Scroll, Click, Swipe… How Do You Keep Up with Young People?

2022-02-10

Let’s be honest: working with young people in the world of TikTok, gaming, notifications and endless scrolling is a different sport than it was just a few years ago. Traditional methods? We all know them. But today, even the best-designed workshop can lose to a single Instagram reel.

That’s exactly why “Level App” was created — a training course designed to help youth workers level up. Not only technologically, but mentally as well.

From 28 January to 5 February 2022, twenty participants from Armenia, Poland, Slovakia, Ukraine, Greece and Moldova gathered in Rzeszów. All of them experienced youth workers. All of them aware that if they want to truly reach young people, they need to understand the language of their world.

It wasn’t about turning everyone into influencers overnight.

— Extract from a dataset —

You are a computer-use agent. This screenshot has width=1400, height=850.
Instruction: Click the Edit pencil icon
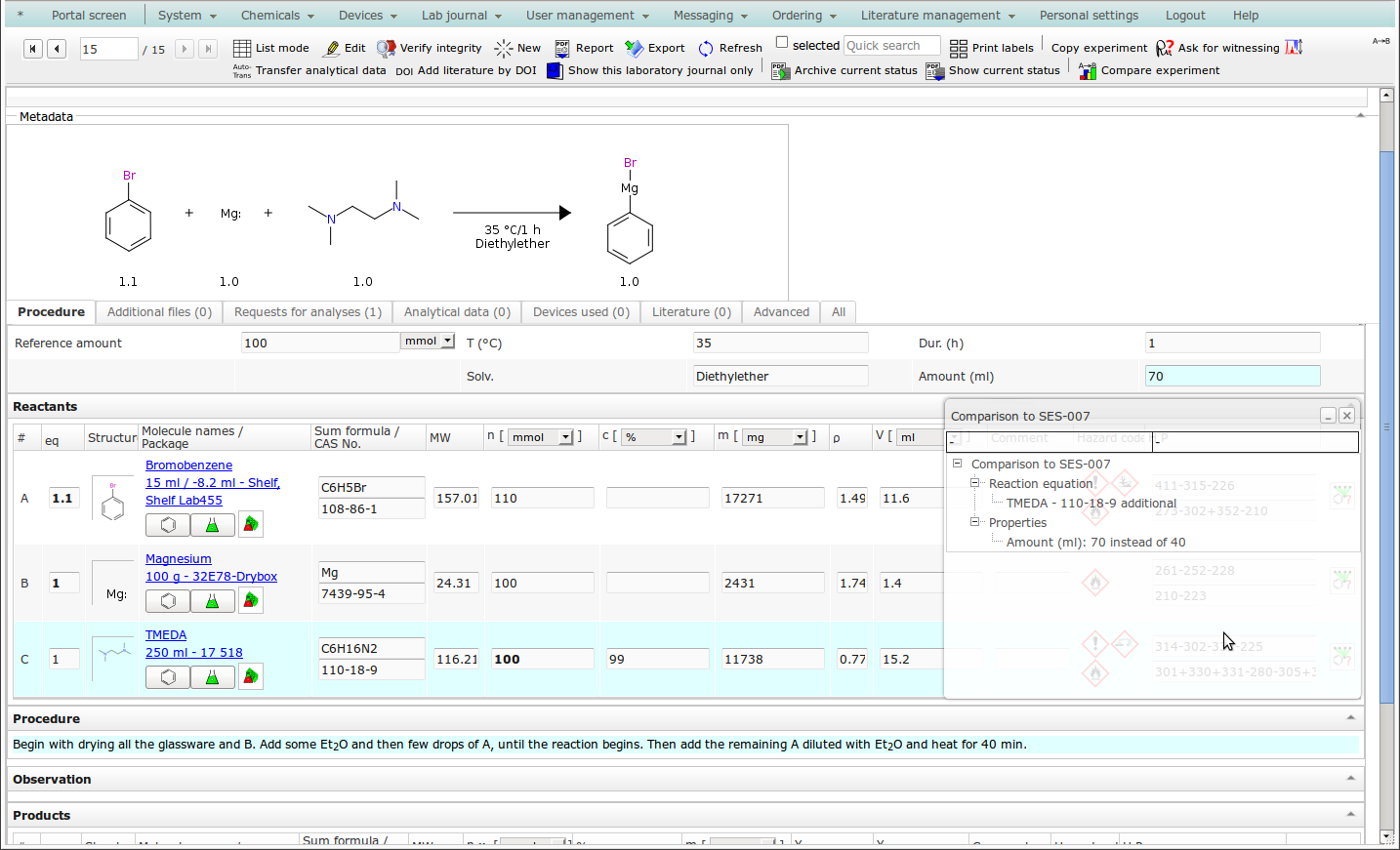tap(333, 48)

It was about understanding how young people think and what they are actually looking for in digital spaces. If young people spend most of their time in apps, then that’s where youth work needs to meet them — not to compete with the internet, but to use it wisely.

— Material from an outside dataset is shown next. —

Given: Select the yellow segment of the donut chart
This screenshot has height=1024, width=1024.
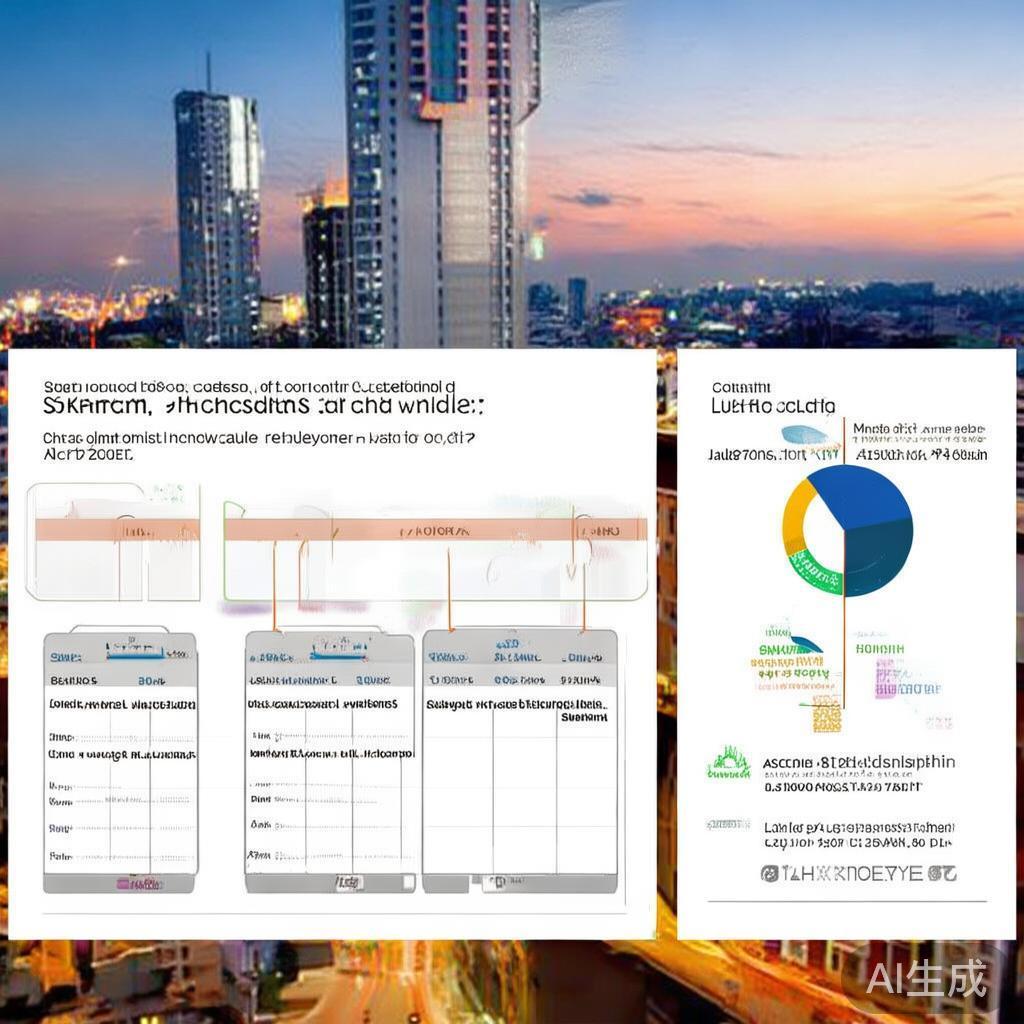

There was no dry theory during this training — just plenty of practice, testing tools, discussions and honest conversations about what works and what simply doesn’t. Participants shared real experiences from their organisations: small victories, failed attempts, experiments that didn’t go as planned. Many admitted they had already tried different approaches, but meeting in such an international group gave them a fresh perspective.

For a full week, they experimented with interactive learning methods, online tools and new ways to make education more dynamic, relevant and — above all — engaging for young people. Everyone returned home with new ideas, but also with the reassurance that they are not alone in facing this challenge. Because working with young people means constantly learning — including learning from them.

“Level App” proved something important: in the digital age, technology doesn’t have to be intimidating. It simply needs to be understood and used intentionally. And when that happens, working with young people doesn’t just become easier — it becomes genuinely rewarding.

The project was funded by the European Union under the Erasmus+ programme.